Franklin’s bio-rituals take the form of meditative assemblage: an ontological study of objects and imagery that intersect her ongoing medical treatments and domestic life.
To Franklin, medications (and other healing agents) are radical antibodies: non-corporeal cellular structures that have no body until they take shape in her body to combat disease. Here, the representation of (anti)bodies is explored through a tapestry quilt, where images and fabrics are collaged into the shape of a cellular organism. The tapestry, free-hanging from ribbons, can be read as an “antibody” of bio-ritual. Enmeshed in the quilt are recycled fabrics and cotton further printed with bio-ritualistic collages that Franklin began two years ago, and then documented and archived on her Instagram account, @star_seeded. Franklin’s quilt exemplifies a working approach foregrounded in radical feminist labor practices, and seeks to address the limits and possibilities of disabled individuals while subverting an inherently masculine bio-pharmaceutical system. As an analogue practice, the quilt itself becomes a nurturing and enveloping body, a result of “feminine” work and its historically time-based relationship to social, economic, and physical immobility.
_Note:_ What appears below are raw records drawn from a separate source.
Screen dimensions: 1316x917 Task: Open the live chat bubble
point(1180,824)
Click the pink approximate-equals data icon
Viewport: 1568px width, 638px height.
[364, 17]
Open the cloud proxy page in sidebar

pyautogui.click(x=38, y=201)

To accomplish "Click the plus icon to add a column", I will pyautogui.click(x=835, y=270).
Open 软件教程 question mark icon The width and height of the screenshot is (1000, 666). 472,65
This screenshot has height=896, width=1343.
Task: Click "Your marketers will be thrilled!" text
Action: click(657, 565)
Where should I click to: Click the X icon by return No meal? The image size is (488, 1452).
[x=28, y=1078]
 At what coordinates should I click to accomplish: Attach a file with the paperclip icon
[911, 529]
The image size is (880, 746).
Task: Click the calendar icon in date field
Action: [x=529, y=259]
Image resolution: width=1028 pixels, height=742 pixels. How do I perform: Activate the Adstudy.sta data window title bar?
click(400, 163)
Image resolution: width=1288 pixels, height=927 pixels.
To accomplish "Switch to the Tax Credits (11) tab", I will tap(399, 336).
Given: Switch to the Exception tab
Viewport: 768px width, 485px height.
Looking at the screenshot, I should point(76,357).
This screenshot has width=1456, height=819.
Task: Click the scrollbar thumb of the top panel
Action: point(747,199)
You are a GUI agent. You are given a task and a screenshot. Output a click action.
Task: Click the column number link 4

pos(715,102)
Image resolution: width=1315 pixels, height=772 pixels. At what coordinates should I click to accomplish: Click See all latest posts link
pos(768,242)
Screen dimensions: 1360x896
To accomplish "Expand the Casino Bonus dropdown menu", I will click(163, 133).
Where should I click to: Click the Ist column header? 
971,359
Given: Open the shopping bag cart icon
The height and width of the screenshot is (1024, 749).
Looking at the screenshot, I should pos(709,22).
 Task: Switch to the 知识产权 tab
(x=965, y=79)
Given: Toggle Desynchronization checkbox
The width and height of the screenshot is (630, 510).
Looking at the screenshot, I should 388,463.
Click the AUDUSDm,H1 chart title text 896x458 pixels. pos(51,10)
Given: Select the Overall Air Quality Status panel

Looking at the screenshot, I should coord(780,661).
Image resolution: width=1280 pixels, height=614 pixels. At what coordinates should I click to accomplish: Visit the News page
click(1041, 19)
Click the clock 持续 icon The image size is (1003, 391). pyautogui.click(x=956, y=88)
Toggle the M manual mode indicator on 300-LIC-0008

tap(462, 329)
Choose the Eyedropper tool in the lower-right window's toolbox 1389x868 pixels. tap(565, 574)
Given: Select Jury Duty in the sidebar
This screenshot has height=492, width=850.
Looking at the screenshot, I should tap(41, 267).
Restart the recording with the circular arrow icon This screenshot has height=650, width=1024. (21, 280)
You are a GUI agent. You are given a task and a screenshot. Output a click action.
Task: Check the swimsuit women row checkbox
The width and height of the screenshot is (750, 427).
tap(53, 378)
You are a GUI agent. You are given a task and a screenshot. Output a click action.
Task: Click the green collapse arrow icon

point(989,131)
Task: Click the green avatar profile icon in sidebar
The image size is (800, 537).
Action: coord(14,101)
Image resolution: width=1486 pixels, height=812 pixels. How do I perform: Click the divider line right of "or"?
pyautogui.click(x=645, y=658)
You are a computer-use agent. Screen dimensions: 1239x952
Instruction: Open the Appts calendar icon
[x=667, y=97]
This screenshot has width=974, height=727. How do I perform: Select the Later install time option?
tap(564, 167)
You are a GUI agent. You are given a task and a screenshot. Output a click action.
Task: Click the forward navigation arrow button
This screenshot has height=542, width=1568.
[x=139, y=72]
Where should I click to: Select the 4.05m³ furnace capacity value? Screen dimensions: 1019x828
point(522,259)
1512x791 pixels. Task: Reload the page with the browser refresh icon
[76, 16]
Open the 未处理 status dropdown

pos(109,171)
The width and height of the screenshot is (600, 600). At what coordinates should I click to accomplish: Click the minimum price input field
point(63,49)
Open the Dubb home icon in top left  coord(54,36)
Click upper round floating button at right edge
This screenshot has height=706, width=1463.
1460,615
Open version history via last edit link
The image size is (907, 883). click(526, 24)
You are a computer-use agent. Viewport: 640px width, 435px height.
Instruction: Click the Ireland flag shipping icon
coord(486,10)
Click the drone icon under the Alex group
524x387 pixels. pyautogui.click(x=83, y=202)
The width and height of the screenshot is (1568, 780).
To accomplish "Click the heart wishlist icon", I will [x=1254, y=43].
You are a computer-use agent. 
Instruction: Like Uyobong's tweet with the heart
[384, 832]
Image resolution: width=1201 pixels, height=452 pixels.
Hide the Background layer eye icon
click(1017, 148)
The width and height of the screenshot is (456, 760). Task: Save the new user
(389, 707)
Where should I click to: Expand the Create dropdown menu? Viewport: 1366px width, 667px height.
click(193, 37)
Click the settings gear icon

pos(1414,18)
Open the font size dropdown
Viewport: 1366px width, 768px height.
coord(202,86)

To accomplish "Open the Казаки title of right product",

Two porcelain plates further examine questions of ingestion, mutation, and regeneration. A hexagonal 10-inch dinner plate hangs beside a circular plate printed with an image that echoes the cellular motif of the quilt. Side by side, they point to the physiological indeterminacy of nourishing the body. Designed by Franklin, outsourced to a ceramics studio, and finally, UV printed with images of further bio-rituals, the plates reflect upon the limits and possibilities of Franklin’s production — what is organically conceived and thus consumed — and the practical and emotional support structure disabled individuals require.
Significant in Franklin’s practice and recent production are edible gelatins and botanical cakes that the artist bakes and produces in her own kitchen. For Sharona, these edibles represent an important aspect of conviviality in her work—the social relationship food offers when eaten together. Disseminated on her other Instagram account @paid.technologies, these edible sculptures are a way to explore the fragility of the artist’s body, and act as an exploratory investigation into healing methodologies. Here, Franklin’s gelatin mold decomposes over the course of the exhibition—an opportunity to witness the physical ramifications of organic degeneration.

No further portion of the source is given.